### Exercise details
Within the records below, reproduce without change the lines from the line that has "The image size is (1472, 599)." through the line that has "Activate voice search microphone icon", and only those.
--------
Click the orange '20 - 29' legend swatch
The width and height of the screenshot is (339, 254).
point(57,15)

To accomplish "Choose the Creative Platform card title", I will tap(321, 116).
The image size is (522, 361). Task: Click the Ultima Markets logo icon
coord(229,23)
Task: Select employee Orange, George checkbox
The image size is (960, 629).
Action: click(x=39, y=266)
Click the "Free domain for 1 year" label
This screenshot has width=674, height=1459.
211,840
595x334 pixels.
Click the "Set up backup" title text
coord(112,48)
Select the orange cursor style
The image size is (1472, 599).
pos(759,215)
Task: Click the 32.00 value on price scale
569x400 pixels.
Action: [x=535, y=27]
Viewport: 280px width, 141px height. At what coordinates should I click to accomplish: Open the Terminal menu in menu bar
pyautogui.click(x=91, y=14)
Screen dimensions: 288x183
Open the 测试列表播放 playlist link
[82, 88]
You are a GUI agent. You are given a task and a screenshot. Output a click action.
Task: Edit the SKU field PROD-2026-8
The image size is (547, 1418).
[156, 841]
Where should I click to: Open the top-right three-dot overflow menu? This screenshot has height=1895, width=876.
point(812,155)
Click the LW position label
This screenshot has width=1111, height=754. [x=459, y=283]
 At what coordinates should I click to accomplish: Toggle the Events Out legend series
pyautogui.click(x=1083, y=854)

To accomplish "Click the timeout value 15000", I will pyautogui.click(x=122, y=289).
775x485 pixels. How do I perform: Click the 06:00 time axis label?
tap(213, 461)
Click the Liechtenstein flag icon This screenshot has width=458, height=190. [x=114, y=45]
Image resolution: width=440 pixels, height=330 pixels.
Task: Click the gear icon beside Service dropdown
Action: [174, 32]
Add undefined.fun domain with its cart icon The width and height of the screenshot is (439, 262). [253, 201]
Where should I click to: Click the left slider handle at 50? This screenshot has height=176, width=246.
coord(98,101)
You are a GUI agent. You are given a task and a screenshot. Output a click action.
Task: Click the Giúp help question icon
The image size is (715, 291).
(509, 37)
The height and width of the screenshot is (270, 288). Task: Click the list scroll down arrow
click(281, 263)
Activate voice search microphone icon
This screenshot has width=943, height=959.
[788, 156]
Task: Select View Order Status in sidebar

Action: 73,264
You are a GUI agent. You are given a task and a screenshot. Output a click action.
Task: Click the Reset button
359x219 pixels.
--------
### Answer to this task
The image size is (1472, 599).
pos(759,215)
Task: Click the 32.00 value on price scale
569x400 pixels.
Action: [x=535, y=27]
Viewport: 280px width, 141px height. At what coordinates should I click to accomplish: Open the Terminal menu in menu bar
pyautogui.click(x=91, y=14)
Screen dimensions: 288x183
Open the 测试列表播放 playlist link
[82, 88]
You are a GUI agent. You are given a task and a screenshot. Output a click action.
Task: Edit the SKU field PROD-2026-8
The image size is (547, 1418).
[156, 841]
Where should I click to: Open the top-right three-dot overflow menu? This screenshot has height=1895, width=876.
point(812,155)
Click the LW position label
This screenshot has width=1111, height=754. [x=459, y=283]
 At what coordinates should I click to accomplish: Toggle the Events Out legend series
pyautogui.click(x=1083, y=854)

To accomplish "Click the timeout value 15000", I will pyautogui.click(x=122, y=289).
775x485 pixels. How do I perform: Click the 06:00 time axis label?
tap(213, 461)
Click the Liechtenstein flag icon This screenshot has width=458, height=190. [x=114, y=45]
Image resolution: width=440 pixels, height=330 pixels.
Task: Click the gear icon beside Service dropdown
Action: [174, 32]
Add undefined.fun domain with its cart icon The width and height of the screenshot is (439, 262). [253, 201]
Where should I click to: Click the left slider handle at 50? This screenshot has height=176, width=246.
coord(98,101)
You are a GUI agent. You are given a task and a screenshot. Output a click action.
Task: Click the Giúp help question icon
The image size is (715, 291).
(509, 37)
The height and width of the screenshot is (270, 288). Task: Click the list scroll down arrow
click(281, 263)
Activate voice search microphone icon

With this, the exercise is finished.